Minister of Physical Planning
- In office 1991–1994

Minister of Environment
- In office 1994–1994

Deputy Speaker of the Swedish Parliament
- In office 1994–1998

Personal details
- Born: 26 May 1942 (age 83) Västerås, Sweden
- Party: Centre Party
- Alma mater: Umeå University

= Görel Thurdin =

Swedish liberal politician (born 1942)

Görel Thurdin (born 26 May 1942) is a Swedish politician who served as the minister of physical planning and the minister of environment in the 1990s, and was a member of the Swedish Parliament.

==Biography==
Thurdin was born in Västerås on 26 May 1942. She is a graduate of Umeå University.

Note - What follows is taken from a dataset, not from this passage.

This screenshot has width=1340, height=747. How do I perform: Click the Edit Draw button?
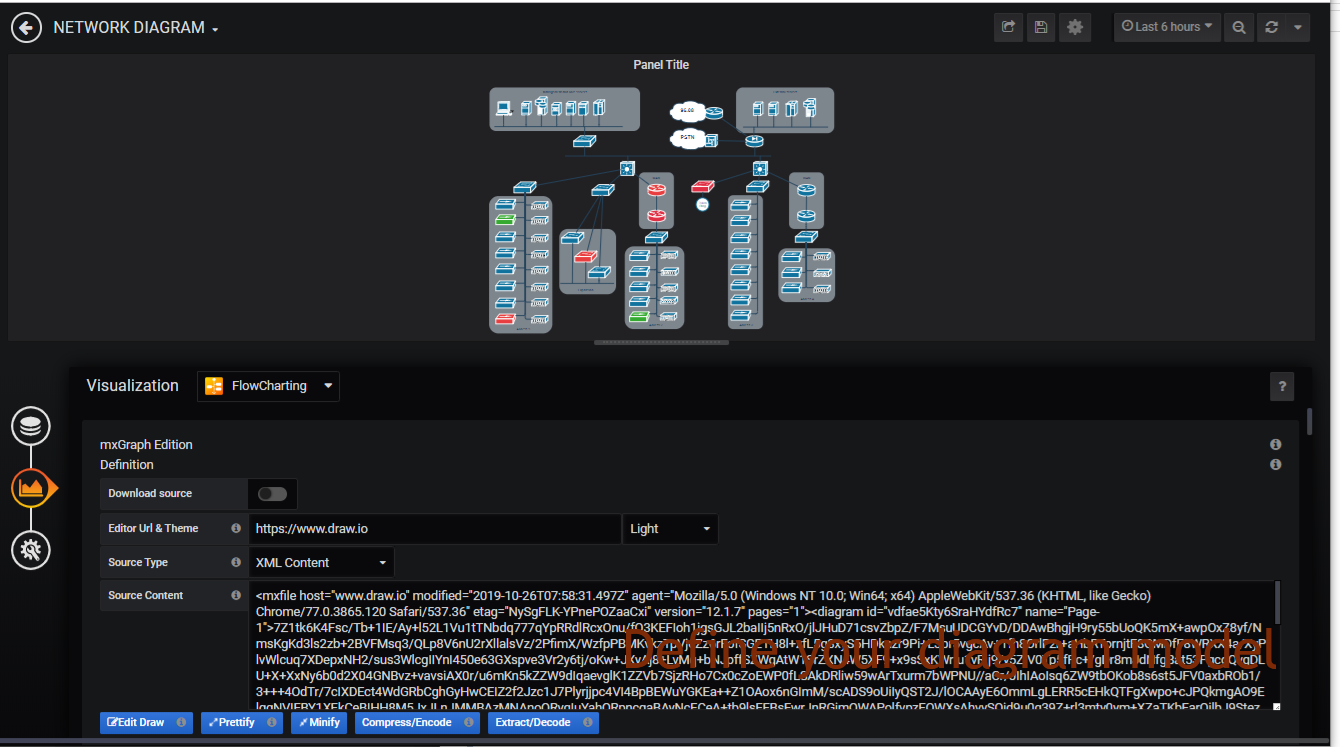point(136,722)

She began her political career as a member of the municipal board in Örnsköldsvik and was in office until 1985. Then she was elected to the Swedish Parliament in 1986 for Centre Party. Next year she was made the second vice chair of the party.

Thurdin was the minister of physical planning in the period of 1991–1994 and minister of environment in 1994. She also acted as the deputy speaker of the Swedish Parliament. As of 2009, she headed the UNESCO council in Sweden. She was also the chair of International Save the Children Alliance.